Problem to solve
Up to and including the line with "25 [button] (653, 575)", return every line from the start of the entries below exactly.

Given data

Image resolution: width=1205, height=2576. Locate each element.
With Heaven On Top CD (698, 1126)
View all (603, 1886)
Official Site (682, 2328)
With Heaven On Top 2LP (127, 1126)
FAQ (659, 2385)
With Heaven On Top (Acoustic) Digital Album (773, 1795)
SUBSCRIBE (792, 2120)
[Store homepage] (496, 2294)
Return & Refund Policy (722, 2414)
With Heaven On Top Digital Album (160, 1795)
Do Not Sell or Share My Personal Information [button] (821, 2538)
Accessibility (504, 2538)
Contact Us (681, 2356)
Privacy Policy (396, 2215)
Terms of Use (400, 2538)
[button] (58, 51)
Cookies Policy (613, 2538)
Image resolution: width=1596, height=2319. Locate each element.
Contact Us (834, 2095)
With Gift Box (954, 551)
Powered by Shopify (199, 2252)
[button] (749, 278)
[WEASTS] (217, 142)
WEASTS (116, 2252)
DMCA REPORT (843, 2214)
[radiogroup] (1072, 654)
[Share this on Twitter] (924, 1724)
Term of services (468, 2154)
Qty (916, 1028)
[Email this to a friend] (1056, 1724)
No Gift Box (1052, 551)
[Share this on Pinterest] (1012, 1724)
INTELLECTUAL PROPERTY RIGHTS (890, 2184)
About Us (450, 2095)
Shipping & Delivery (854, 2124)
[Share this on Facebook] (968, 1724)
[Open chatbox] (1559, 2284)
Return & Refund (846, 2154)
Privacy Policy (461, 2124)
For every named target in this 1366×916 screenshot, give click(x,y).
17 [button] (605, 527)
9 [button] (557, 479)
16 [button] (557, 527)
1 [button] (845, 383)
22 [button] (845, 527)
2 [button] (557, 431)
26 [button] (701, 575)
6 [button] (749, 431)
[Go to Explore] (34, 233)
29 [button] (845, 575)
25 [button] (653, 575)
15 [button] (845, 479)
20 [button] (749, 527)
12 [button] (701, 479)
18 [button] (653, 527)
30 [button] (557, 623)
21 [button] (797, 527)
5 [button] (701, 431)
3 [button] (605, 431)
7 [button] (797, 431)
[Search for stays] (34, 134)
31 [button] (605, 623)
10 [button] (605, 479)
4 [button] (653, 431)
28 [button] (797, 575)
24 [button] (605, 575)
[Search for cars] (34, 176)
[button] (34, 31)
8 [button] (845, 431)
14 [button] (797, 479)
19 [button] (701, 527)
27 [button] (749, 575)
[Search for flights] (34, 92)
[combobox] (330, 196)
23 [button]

Exercise response
Image resolution: width=1205, height=2576. Locate each element.
With Heaven On Top CD (698, 1126)
View all (603, 1886)
Official Site (682, 2328)
With Heaven On Top 2LP (127, 1126)
FAQ (659, 2385)
With Heaven On Top (Acoustic) Digital Album (773, 1795)
SUBSCRIBE (792, 2120)
[Store homepage] (496, 2294)
Return & Refund Policy (722, 2414)
With Heaven On Top Digital Album (160, 1795)
Do Not Sell or Share My Personal Information [button] (821, 2538)
Accessibility (504, 2538)
Contact Us (681, 2356)
Privacy Policy (396, 2215)
Terms of Use (400, 2538)
[button] (58, 51)
Cookies Policy (613, 2538)
Image resolution: width=1596, height=2319. Locate each element.
Contact Us (834, 2095)
With Gift Box (954, 551)
Powered by Shopify (199, 2252)
[button] (749, 278)
[WEASTS] (217, 142)
WEASTS (116, 2252)
DMCA REPORT (843, 2214)
[radiogroup] (1072, 654)
[Share this on Twitter] (924, 1724)
Term of services (468, 2154)
Qty (916, 1028)
[Email this to a friend] (1056, 1724)
No Gift Box (1052, 551)
[Share this on Pinterest] (1012, 1724)
INTELLECTUAL PROPERTY RIGHTS (890, 2184)
About Us (450, 2095)
Shipping & Delivery (854, 2124)
[Share this on Facebook] (968, 1724)
[Open chatbox] (1559, 2284)
Return & Refund (846, 2154)
Privacy Policy (461, 2124)
For every named target in this 1366×916 screenshot, give click(x,y).
17 [button] (605, 527)
9 [button] (557, 479)
16 [button] (557, 527)
1 [button] (845, 383)
22 [button] (845, 527)
2 [button] (557, 431)
26 [button] (701, 575)
6 [button] (749, 431)
[Go to Explore] (34, 233)
29 [button] (845, 575)
25 [button] (653, 575)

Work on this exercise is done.